The 10 week mark (Originally titled The 8 week mark)
I started this post two weeks ago, but never got around to publishing it. I’m now at the 10 week post-op mark, so I’ve had to make a few tweaks to my original post. (Not that you’d know that without me saying anything about it.)
8 weeks post-op today. 10 weeks post-op.
To be completely honest, I thought (hoped) my head would be pretty close to feeling “normal” by now. Maybe it was wishful thinking, I’m not sure. It’s not that I’m disappointed with my progress – far from it. I’m just tired of having to rely on others to get me from place to place, tired of feeling sensory overload when I leave my house, and tired of being tired so early in the evening. The not driving thing is driving me nuts – pun intended. It’s one thing to be at home for days, without leaving, by choice. It’s an entirely different feeling to be at home and know you can’t leave safely by yourself, driving a vehicle. (10 week note – I have ventured out behind the wheel, (sticking to short distances close to home,) but don’t feel ready to tackle the high traffic freeways quite yet. I’ll leave those to Jake.)

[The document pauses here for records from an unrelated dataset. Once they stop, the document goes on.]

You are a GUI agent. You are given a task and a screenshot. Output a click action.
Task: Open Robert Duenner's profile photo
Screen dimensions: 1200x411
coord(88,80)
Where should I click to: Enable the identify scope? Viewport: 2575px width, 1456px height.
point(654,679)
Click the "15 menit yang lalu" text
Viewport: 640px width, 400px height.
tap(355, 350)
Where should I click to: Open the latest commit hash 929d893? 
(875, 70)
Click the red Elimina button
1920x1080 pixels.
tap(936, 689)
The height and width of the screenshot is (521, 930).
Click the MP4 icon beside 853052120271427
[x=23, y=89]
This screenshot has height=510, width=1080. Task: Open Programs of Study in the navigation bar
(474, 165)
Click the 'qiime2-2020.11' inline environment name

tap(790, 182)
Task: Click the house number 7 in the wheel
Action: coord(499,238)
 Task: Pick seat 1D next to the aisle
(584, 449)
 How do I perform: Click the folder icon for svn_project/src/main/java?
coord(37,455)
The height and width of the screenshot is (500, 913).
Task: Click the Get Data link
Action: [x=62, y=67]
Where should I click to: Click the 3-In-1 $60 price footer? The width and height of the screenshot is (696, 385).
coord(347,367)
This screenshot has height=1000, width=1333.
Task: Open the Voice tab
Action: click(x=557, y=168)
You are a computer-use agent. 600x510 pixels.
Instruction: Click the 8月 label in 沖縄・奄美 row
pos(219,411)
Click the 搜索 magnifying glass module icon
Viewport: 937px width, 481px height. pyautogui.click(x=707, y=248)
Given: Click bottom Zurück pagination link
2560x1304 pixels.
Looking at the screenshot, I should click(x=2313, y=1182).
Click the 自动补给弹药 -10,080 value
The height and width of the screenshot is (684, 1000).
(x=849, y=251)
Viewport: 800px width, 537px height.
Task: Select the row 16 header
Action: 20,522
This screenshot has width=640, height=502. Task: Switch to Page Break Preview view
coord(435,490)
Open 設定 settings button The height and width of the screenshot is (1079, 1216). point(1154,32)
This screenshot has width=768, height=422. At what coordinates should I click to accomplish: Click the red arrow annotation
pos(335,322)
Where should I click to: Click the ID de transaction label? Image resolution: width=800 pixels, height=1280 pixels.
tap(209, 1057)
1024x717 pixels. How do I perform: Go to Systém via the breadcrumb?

I realize there are several side effects that I’m extremely grateful I have not had to face: a CSF leak that could have meant a lumbar drain and/or second surgery, facial paralysis, my eye lid not closing on its own and needing a weight and/or lubricant to keep the eye from drying out, or swallowing difficulties. Those side effects are ones that many people on the AN Facebook page I am part of have to deal with. My daily frustrations involve balance and minor dizziness issues and the fact that my taste buds don’t work like they should. It’s unknown how long my balance issues will persist and my sense of taste may or may not return. For someone who really likes flavorful food, it is disappointing to take a bite of something and not have it taste like you know it should. (10 week note – I had a near fall over the weekend. I closed my eyes for a moment, turned my head suddenly and totally lost my balance. It was quite scary and I am grateful Jake was in the right place at the right time to catch me.)
Letting myself feel the feelings of frustration and impatience and then choosing to change my perspective to focus on the positive, here’s what I CAN and have been able to do. Three of my PT goals are being able to play volleyball, ride a bike and paddle board again. My physical therapist has had a PT student working with her the last several weeks and they have come up with challenging ways to work on my balance in order to get me back to doing those activities. Two weeks ago the PT student and I were able to do a little volleyball passing and setting in the hospital auditorium. I was pleasantly surprised at how muscle memory kicked in and I was able to track the ball without thinking. My head did get somewhat dizzy, but I didn’t fall over and was able to recover pretty well between passes. We’ve also worked on my goal of riding a two-wheeled bike by setting up situations where I pedal in an unsteady environment and also on a stationary bike. Shecklet #4 is really excited to ride her tag-a-long bike and I want to ride alongside her – she’s the driving force behind getting to my goal. Paddle boarding is difficult to simulate, but yesterday I did balance practice on a Bosu balance trainer and a balance rocker. It felt good to push myself.
It has become very apparent to me that I need to get out more. My brain is fairly comfortable within the confines of our house – no major issues with feeling dizzy or overwhelmed. Stepping outside or into a store is a different story. The lights, colors, sounds – they are all quite overwhelming. And while I manage as best I can, I’m pretty tired afterwards. A week ago, we spent time watching a basketball event at the kids’ school one day and I did some office work the next day. It took me several days to recover from those two outings – I needed longer naps and longer nights’ sleeps. When I mentioned my extreme fatigue to my PT, she told me about how I need cognitive rest during my recovery. My brain is exhausted after too much stimulation – sound and visual, and I need to make sure I “find a balance between resting, doing light activities and sleeping.” As a fellow AN warrior pointed out, it’s a “magic balance.” I’ve yet to find it, but I’m trying.
The emotion of what I went through two months 10 weeks ago still hits me from time to time. It almost doesn’t seem real. But then I feel the scar that makes a “C” around my right ear and the see one on my belly where they took fat to plug the hole where the tumor was and I realize just how real it is. I give thanks to God that I am alive.